Por outro lado, mercê de uma sábia e prudente política de protecção de recursos desenvolvida por Bruxelas desde o tempo da comissária Emma Bonino, foram estabelecidos apertados condicionamentos na pesca de muitas espécies, entre as quais as sardinhas que tanto apreciamos, e imposto o abate de uma parte substancial da frota (metade no caso português).

Por via destas impopulares mas eficazes e pedagógicas medidas, conjugadas com a interdição da pesca as embarcações espanholas e de outros países comunitários, foi possível salvar o mar português da pilhagem que, segundo especialistas, ditaria o fim dos recursos em não mais de dois anos.

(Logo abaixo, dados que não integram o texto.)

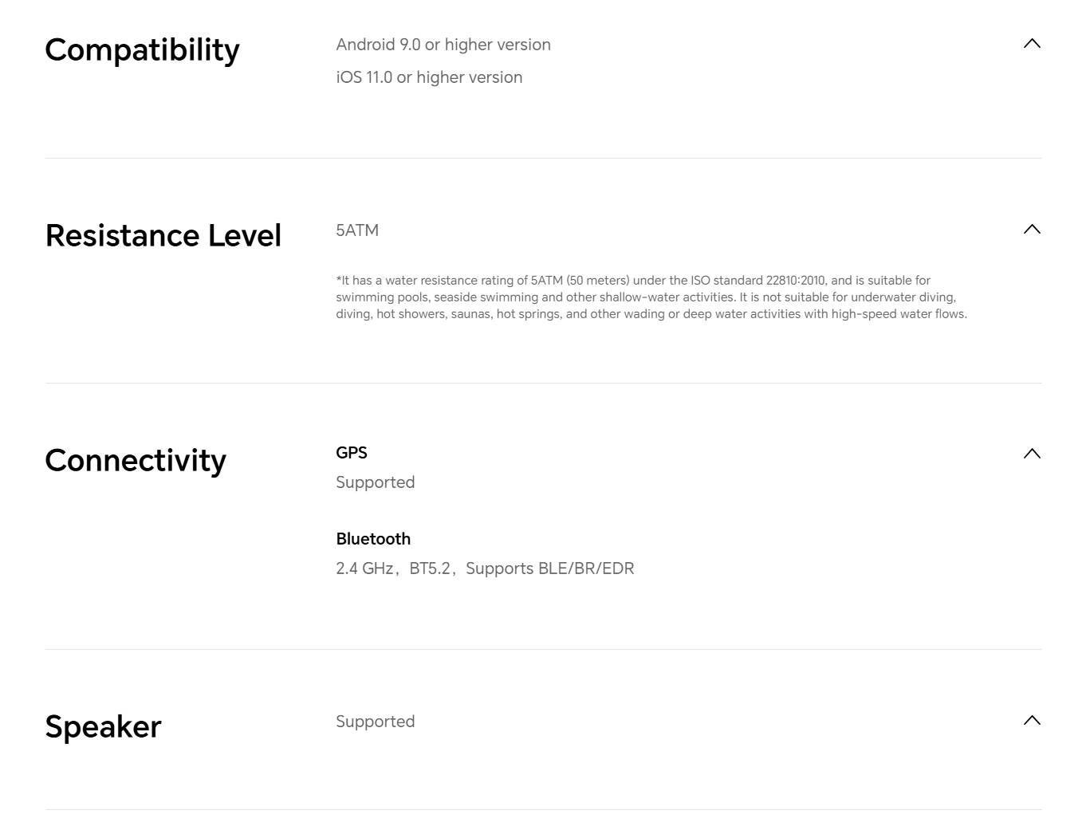The height and width of the screenshot is (838, 1090).
Task: Click the water resistance footnote paragraph
Action: click(x=651, y=297)
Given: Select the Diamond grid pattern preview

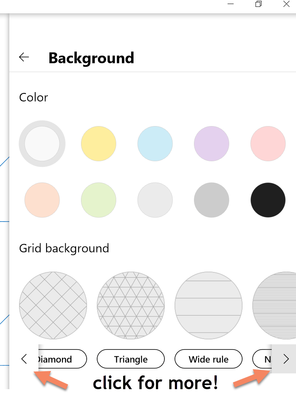Looking at the screenshot, I should click(53, 305).
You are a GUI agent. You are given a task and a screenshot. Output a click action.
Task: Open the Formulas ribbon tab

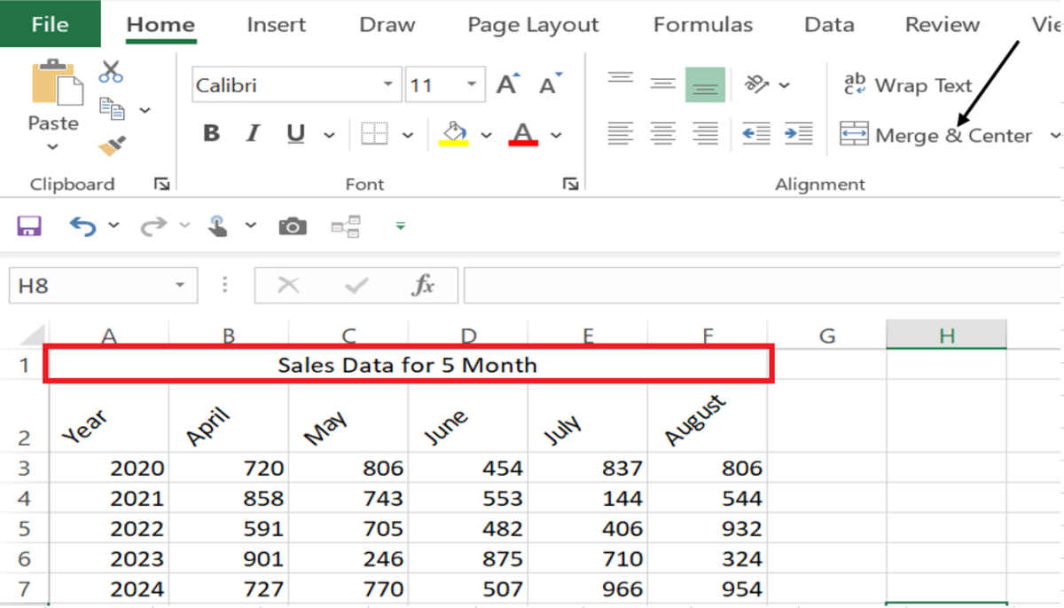click(x=702, y=25)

Depois destes bem sucedidos esforços, é preciso que a posição portuguesa se mantenha firme na defesa dos legítimos interesses nacionais que, no essencial, coincidem com o interesse planetário da protecção dos oceanos e das espécies.

Para esse efeito, mais do que a ameaça de demissão feita pelo ministro da Agricultura e Pescas – que nada resolve -, importa que os portugueses cerrem fileiras em torno do Governo e demonstrem, inequivocamente, que não estão dispostos a vender ou a trocar o seu mar. Nem que para isso seja necessário recorrer ao veto.

A UE fez-se para engrandecer as nações que a compõem e proteger o património comum. E não para aviltar aquelas ou delapidar este.

Por tudo isto é que acho inaceitável a proposta em apreço.